_Source records_:

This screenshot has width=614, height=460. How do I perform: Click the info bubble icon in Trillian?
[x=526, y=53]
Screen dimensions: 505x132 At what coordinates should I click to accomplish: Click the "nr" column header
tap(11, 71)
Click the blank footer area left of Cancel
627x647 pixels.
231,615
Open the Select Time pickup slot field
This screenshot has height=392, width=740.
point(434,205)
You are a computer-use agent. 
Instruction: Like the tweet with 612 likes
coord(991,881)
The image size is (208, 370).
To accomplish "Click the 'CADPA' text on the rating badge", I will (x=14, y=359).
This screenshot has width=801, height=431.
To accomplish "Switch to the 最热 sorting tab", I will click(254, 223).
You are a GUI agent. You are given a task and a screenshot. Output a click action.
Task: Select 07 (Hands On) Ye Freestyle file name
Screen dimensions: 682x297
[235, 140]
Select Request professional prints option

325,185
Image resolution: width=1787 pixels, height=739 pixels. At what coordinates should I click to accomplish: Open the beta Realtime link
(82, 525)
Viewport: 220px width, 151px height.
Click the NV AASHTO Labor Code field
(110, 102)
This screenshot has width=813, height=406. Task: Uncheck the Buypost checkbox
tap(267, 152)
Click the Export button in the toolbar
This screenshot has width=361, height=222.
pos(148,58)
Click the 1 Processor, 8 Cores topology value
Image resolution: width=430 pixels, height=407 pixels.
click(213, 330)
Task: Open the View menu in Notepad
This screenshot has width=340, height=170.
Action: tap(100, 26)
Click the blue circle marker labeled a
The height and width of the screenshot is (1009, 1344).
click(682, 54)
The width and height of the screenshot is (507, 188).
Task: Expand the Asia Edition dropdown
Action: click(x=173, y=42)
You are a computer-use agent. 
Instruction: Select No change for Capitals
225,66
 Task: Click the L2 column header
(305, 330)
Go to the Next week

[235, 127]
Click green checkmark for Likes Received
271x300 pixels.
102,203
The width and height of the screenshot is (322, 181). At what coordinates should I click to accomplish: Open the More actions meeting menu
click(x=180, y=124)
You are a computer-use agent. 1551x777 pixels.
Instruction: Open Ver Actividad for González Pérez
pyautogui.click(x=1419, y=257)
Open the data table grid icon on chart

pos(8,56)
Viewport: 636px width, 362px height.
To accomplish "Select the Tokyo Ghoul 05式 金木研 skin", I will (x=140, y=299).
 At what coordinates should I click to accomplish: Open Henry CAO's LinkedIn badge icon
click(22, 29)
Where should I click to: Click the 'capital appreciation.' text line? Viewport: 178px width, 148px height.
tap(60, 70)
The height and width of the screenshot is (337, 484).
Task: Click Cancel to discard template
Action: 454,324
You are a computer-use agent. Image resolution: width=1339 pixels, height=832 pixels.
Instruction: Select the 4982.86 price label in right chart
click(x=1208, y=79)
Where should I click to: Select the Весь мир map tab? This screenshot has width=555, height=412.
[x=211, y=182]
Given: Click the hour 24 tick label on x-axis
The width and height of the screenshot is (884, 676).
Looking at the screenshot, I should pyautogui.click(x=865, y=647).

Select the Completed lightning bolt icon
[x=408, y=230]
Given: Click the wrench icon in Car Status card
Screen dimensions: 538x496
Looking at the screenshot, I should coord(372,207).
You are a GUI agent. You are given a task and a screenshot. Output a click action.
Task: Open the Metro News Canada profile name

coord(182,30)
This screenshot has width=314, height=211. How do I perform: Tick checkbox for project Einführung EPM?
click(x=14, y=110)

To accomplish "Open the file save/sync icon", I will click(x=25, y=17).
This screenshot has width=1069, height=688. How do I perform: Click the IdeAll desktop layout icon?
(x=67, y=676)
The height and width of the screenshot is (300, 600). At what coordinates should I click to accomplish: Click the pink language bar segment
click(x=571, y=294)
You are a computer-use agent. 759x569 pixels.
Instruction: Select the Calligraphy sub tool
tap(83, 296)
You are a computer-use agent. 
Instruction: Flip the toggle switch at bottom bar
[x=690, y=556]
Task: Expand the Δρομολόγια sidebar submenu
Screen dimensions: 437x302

_Problem_: Output the entire listing above without leaving out or altering anything.

_Answer to this problem_:
This screenshot has width=614, height=460. How do I perform: Click the info bubble icon in Trillian?
[x=526, y=53]
Screen dimensions: 505x132 At what coordinates should I click to accomplish: Click the "nr" column header
tap(11, 71)
Click the blank footer area left of Cancel
627x647 pixels.
231,615
Open the Select Time pickup slot field
This screenshot has height=392, width=740.
point(434,205)
You are a computer-use agent. 
Instruction: Like the tweet with 612 likes
coord(991,881)
The image size is (208, 370).
To accomplish "Click the 'CADPA' text on the rating badge", I will (x=14, y=359).
This screenshot has width=801, height=431.
To accomplish "Switch to the 最热 sorting tab", I will click(254, 223).
You are a GUI agent. You are given a task and a screenshot. Output a click action.
Task: Select 07 (Hands On) Ye Freestyle file name
Screen dimensions: 682x297
[235, 140]
Select Request professional prints option

325,185
Image resolution: width=1787 pixels, height=739 pixels. At what coordinates should I click to accomplish: Open the beta Realtime link
(82, 525)
Viewport: 220px width, 151px height.
Click the NV AASHTO Labor Code field
(110, 102)
This screenshot has width=813, height=406. Task: Uncheck the Buypost checkbox
tap(267, 152)
Click the Export button in the toolbar
This screenshot has width=361, height=222.
pos(148,58)
Click the 1 Processor, 8 Cores topology value
Image resolution: width=430 pixels, height=407 pixels.
click(213, 330)
Task: Open the View menu in Notepad
This screenshot has width=340, height=170.
Action: tap(100, 26)
Click the blue circle marker labeled a
The height and width of the screenshot is (1009, 1344).
click(682, 54)
The width and height of the screenshot is (507, 188).
Task: Expand the Asia Edition dropdown
Action: click(x=173, y=42)
You are a computer-use agent. 
Instruction: Select No change for Capitals
225,66
 Task: Click the L2 column header
(305, 330)
Go to the Next week

[235, 127]
Click green checkmark for Likes Received
271x300 pixels.
102,203
The width and height of the screenshot is (322, 181). At what coordinates should I click to accomplish: Open the More actions meeting menu
click(x=180, y=124)
You are a computer-use agent. 1551x777 pixels.
Instruction: Open Ver Actividad for González Pérez
pyautogui.click(x=1419, y=257)
Open the data table grid icon on chart

pos(8,56)
Viewport: 636px width, 362px height.
To accomplish "Select the Tokyo Ghoul 05式 金木研 skin", I will (x=140, y=299).
 At what coordinates should I click to accomplish: Open Henry CAO's LinkedIn badge icon
click(22, 29)
Where should I click to: Click the 'capital appreciation.' text line? Viewport: 178px width, 148px height.
tap(60, 70)
The height and width of the screenshot is (337, 484).
Task: Click Cancel to discard template
Action: 454,324
You are a computer-use agent. Image resolution: width=1339 pixels, height=832 pixels.
Instruction: Select the 4982.86 price label in right chart
click(x=1208, y=79)
Where should I click to: Select the Весь мир map tab? This screenshot has width=555, height=412.
[x=211, y=182]
Given: Click the hour 24 tick label on x-axis
The width and height of the screenshot is (884, 676).
Looking at the screenshot, I should pyautogui.click(x=865, y=647).

Select the Completed lightning bolt icon
[x=408, y=230]
Given: Click the wrench icon in Car Status card
Screen dimensions: 538x496
Looking at the screenshot, I should coord(372,207).
You are a GUI agent. You are given a task and a screenshot. Output a click action.
Task: Open the Metro News Canada profile name

coord(182,30)
This screenshot has width=314, height=211. How do I perform: Tick checkbox for project Einführung EPM?
click(x=14, y=110)

To accomplish "Open the file save/sync icon", I will click(x=25, y=17).
This screenshot has width=1069, height=688. How do I perform: Click the IdeAll desktop layout icon?
(x=67, y=676)
The height and width of the screenshot is (300, 600). At what coordinates should I click to accomplish: Click the pink language bar segment
click(x=571, y=294)
You are a computer-use agent. 759x569 pixels.
Instruction: Select the Calligraphy sub tool
tap(83, 296)
You are a computer-use agent. 
Instruction: Flip the toggle switch at bottom bar
[x=690, y=556]
Task: Expand the Δρομολόγια sidebar submenu
Screen dimensions: 437x302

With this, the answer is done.